**Work order:**
Check every line below for the word "label" and copy each one that has it.

Pixel coordinate grounding data:
'''
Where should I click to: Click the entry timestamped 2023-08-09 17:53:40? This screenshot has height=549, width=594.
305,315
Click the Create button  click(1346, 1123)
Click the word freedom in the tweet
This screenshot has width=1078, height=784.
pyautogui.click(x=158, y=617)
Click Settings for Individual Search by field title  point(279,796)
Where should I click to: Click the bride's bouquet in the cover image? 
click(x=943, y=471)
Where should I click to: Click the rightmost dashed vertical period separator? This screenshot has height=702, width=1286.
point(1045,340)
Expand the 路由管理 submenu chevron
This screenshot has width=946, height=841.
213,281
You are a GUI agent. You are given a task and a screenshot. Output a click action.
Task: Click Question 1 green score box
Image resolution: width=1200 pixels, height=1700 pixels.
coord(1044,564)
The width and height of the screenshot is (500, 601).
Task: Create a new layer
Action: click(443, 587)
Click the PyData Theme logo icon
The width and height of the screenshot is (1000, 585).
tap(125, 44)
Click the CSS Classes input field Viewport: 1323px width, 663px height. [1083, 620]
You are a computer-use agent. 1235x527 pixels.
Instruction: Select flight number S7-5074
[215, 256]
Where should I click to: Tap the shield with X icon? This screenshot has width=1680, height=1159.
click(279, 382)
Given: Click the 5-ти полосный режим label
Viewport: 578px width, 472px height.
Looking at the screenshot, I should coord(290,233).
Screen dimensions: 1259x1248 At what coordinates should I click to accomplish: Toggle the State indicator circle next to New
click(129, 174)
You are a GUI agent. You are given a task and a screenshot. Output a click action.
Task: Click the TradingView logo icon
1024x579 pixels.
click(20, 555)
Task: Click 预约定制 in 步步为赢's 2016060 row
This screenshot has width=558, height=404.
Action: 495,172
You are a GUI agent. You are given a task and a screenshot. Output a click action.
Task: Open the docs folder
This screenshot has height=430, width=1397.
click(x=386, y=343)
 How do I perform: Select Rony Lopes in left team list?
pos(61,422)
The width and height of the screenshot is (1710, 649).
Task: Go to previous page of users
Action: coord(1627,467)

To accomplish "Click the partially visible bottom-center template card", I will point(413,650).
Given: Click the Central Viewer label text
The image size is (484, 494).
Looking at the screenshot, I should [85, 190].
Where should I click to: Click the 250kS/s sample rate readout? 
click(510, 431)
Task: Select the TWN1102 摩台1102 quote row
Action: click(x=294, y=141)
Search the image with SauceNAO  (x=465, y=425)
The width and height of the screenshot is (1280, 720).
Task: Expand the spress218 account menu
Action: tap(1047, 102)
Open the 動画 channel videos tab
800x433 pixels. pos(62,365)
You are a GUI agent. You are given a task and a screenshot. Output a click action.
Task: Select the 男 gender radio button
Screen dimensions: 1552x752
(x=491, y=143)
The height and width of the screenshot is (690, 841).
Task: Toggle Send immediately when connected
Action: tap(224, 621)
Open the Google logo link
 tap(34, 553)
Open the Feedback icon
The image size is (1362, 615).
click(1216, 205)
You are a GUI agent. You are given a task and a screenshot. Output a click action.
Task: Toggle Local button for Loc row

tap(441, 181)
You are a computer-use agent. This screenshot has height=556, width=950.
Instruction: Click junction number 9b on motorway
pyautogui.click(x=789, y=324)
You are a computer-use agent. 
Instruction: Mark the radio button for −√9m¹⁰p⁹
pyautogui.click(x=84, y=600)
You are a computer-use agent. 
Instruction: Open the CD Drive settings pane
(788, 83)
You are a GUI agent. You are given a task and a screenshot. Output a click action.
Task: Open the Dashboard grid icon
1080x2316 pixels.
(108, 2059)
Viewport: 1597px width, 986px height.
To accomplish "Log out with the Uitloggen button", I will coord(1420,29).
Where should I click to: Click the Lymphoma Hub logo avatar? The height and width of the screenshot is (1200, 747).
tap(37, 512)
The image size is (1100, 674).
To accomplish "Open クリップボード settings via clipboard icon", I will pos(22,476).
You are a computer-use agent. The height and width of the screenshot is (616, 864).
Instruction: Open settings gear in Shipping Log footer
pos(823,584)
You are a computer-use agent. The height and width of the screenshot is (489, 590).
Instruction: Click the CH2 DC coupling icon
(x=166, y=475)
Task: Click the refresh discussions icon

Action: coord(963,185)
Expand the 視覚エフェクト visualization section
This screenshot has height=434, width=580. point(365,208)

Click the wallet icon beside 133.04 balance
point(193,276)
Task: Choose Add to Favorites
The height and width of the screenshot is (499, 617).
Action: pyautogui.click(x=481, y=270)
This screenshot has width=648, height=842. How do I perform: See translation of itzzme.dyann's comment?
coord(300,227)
'''
**Solution to this task:**
Given: Click the 5-ти полосный режим label
Given: Click the Central Viewer label text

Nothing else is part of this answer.